South River High School is a public high school located in Edgewater, Maryland, United States, a suburb of the state capital, Annapolis. It lies directly next to Central Middle School. It was built in 1978 due to overcrowding at Arundel High School and Southern High School. It is the primary school for high school students from Edgewater, Mayo, Davidsonville, Riva, and a small portion of Harwood.

Students

South River High School only has one feeder middle school, which is Central Middle School. Central Middle School has 4 feeder elementary schools: Central, Davidsonville, Edgewater, and Mayo. Prior to the opening of Crofton High School in 2020, half of the Crofton Middle School feeder system was also included in the South River High School feeder system. South River High School students from the Crofton area who were in grade 9 during the 2019-2020 school year were relocated to Crofton High School in the fall of 2020. However, because Crofton High only served grades 9 and 10 during the 2020-2021 school year and will only serve grades 9, 10, and 11 during the 2021-2022 school year, Crofton area students who were in grades 11 and 12 in the fall of 2020 remained at South River High School.

It received a Blue Ribbon in education. South River has a great reputation throughout Maryland and is known as one of the best high schools in Anne Arundel County. In 2013, Newsweek ranked South River as one of the top 30 high schools in Maryland, and one of the top 1,000 in the country.

Activity 1: Decide whether each statement agrees with the passage on South River High School, answering yes or no and quoting the passage's deciding words: (a) South River High School was built in 1978 because of overcrowding at Arundel High School and Southern High School. (b) South River High School has two feeder middle schools. (c) In 2013, Newsweek ranked South River among the top 30 high schools in Maryland.
Activity 2: Translate this sentence from the passage on South River High School into Spanish: "Central Middle School has 4 feeder elementary schools: Central, Davidsonville, Edgewater, and Mayo."
The items come from a different source than the passage on South River High School.

Listed records:
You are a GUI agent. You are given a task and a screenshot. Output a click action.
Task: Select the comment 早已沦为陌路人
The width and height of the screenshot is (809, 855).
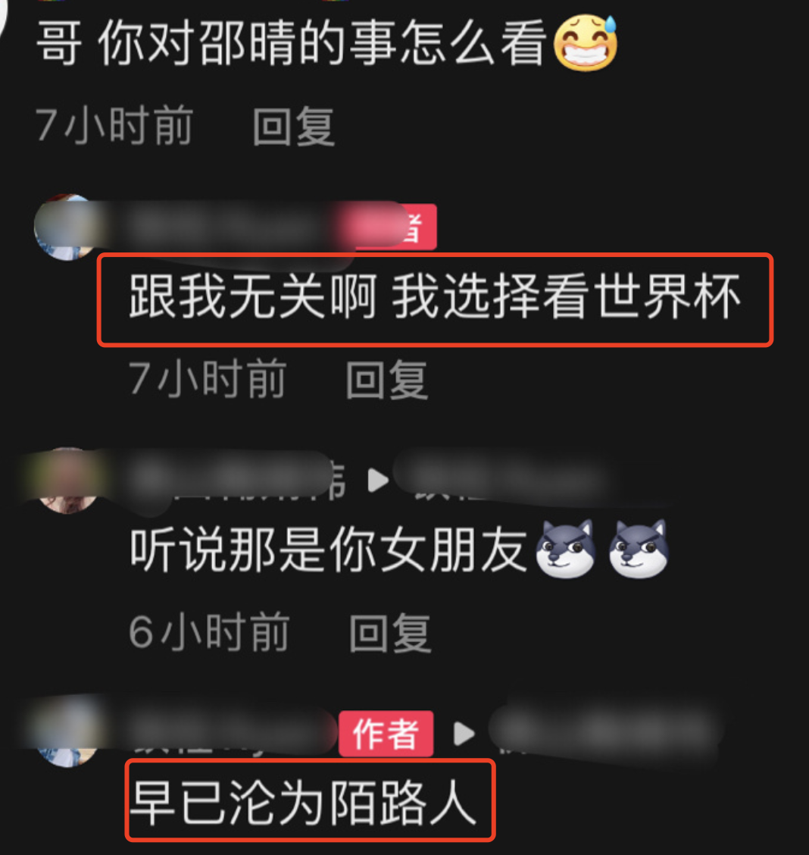coord(304,803)
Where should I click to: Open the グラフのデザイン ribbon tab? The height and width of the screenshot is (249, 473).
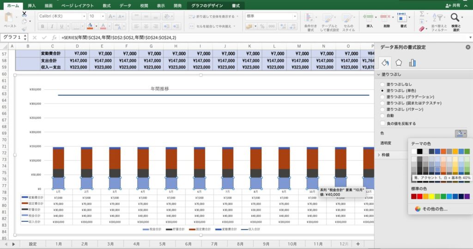pyautogui.click(x=206, y=6)
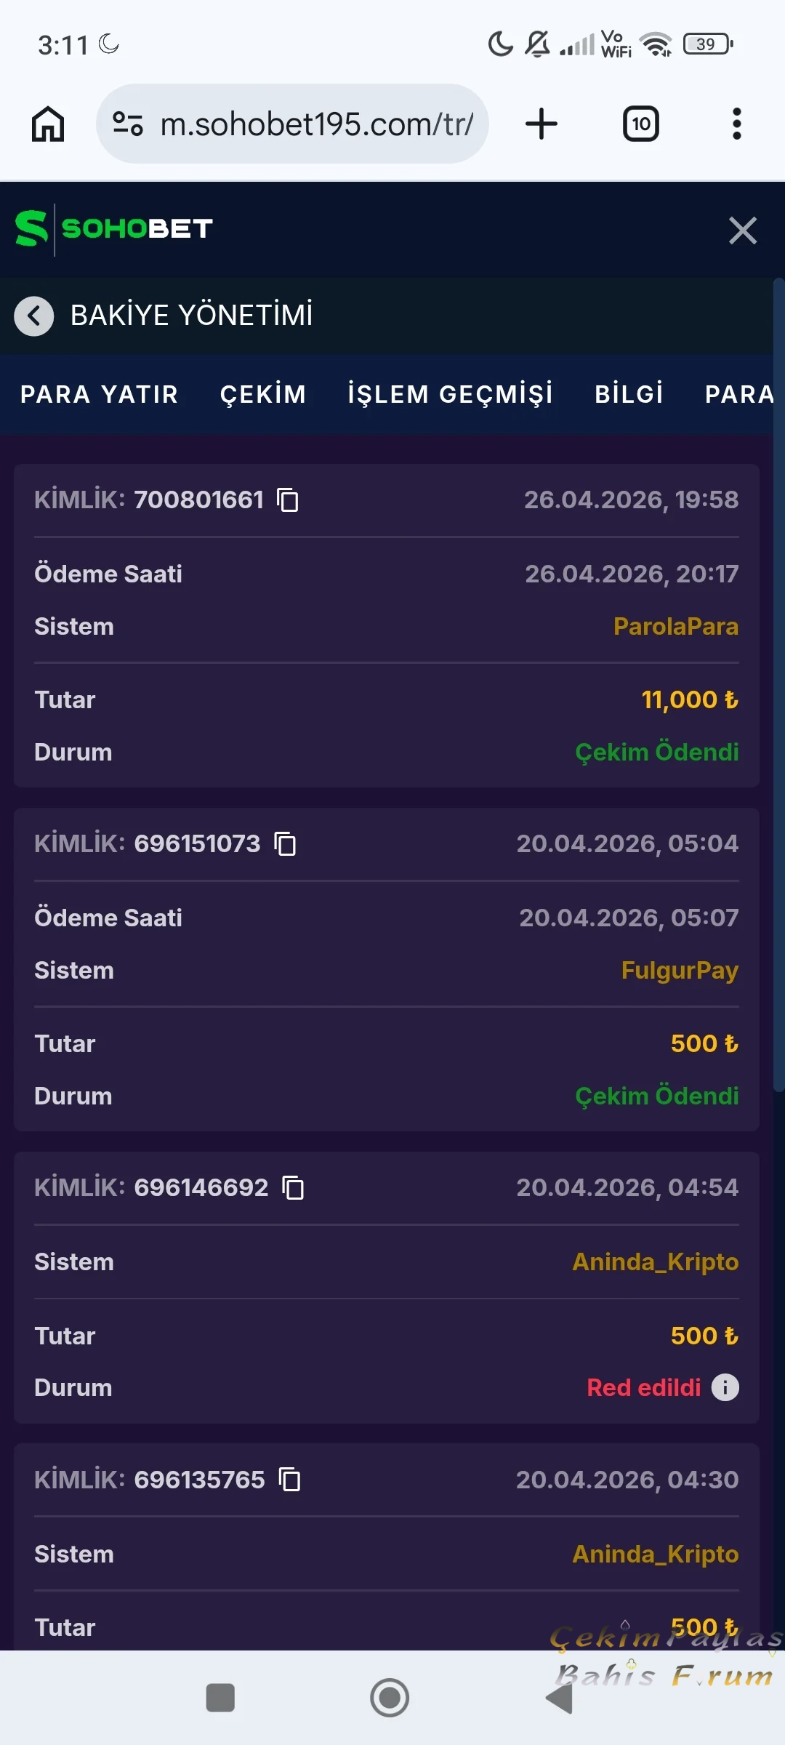This screenshot has width=785, height=1745.
Task: Click the address bar URL
Action: [x=317, y=124]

Task result 1:
(a) Yes: "It was built in 1978 due to overcrowding at Arundel High School and Southern High School."
(b) No: "South River High School only has one feeder middle school, which is Central Middle School."
(c) Yes: "In 2013, Newsweek ranked South River as one of the top 30 high schools in Maryland"

Task result 2: Central Middle School tiene 4 escuelas primarias que le envían alumnos: Central, Davidsonville, Edgewater y Mayo.